Dehisensi luka adalah terbukanya kembali luka operasi pada daerah berongga maupun pada
daerah kompak. Dehisensi dapat berupa terlepasnya sebagian atau keseluruhan jahitan pada
kulit beserta lapisan jaringan lain. Pada daerah berongga seringkali tampak jahitan kulit masih
utuh namun jahitan pada lapisan lebih dalam (lemak atau muskulatur) terlepas. Dehisensi luka
adalah terpisahnya lapisan-lapisan fascia pada luka operasi, hal ini merupakan komplikasi
tersering dari infeksi pembedahan yang dalam.
Jenis luka operasi

1. Clean wounds (Luka Bersih)

2. Clean wounds

3. Clean-contaminated wounds ( Luka Bersih Terkontaminasi )
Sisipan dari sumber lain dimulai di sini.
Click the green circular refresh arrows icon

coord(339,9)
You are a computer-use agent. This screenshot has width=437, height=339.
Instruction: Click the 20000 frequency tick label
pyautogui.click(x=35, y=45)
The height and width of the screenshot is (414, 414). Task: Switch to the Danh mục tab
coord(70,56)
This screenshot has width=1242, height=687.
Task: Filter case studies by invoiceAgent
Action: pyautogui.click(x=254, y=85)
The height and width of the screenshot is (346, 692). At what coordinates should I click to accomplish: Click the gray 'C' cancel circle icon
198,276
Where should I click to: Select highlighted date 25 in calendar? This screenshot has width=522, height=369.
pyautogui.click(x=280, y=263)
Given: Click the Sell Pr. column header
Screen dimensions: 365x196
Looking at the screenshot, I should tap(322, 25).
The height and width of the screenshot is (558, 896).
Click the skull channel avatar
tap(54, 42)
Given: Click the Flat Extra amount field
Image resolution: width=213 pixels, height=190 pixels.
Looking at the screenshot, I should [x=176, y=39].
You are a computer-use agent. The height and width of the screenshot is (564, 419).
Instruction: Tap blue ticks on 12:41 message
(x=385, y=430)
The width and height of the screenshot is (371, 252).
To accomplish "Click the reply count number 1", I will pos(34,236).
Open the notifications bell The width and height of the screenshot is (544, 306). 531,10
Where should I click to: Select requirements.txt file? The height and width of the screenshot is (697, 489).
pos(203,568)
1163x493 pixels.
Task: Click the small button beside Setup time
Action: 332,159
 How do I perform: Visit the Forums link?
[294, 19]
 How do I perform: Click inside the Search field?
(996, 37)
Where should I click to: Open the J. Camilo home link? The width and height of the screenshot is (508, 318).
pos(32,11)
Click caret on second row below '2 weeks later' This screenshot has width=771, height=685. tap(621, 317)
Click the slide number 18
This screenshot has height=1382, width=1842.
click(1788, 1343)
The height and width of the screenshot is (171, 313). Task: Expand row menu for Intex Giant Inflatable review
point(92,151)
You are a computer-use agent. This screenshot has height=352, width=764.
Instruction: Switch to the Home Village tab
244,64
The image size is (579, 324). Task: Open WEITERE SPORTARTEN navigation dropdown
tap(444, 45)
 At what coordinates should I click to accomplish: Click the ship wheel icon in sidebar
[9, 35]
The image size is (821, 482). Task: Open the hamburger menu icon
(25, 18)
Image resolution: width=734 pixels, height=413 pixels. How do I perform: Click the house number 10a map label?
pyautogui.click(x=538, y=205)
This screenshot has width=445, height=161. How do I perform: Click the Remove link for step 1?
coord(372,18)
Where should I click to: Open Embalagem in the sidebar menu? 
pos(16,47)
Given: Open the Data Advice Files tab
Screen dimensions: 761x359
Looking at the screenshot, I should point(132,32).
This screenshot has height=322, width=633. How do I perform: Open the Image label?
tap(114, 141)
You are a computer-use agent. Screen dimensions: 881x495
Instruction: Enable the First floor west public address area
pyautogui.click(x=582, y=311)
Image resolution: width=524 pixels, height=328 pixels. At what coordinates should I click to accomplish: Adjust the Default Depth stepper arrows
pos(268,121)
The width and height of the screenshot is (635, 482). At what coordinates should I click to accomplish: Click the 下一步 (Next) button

4. ​Contaminated wounds (Luka Terkontaminasi)

5. ​Dirty and infected wounds ( Luka Kotor dan Infeksi )


Patogenesis

Penyebab dari dehisensi luka operasi abdomen dapat dikategorikan dalam satu dari empat
kategori berikut, yakni:

1. Robekan benang jahit yang melalui fasia


2. Knot slippage.
3. Rusaknya benang jahit.
4. Ikatan benang jahit yang longgar atau interval jahitan yang sangat jarang.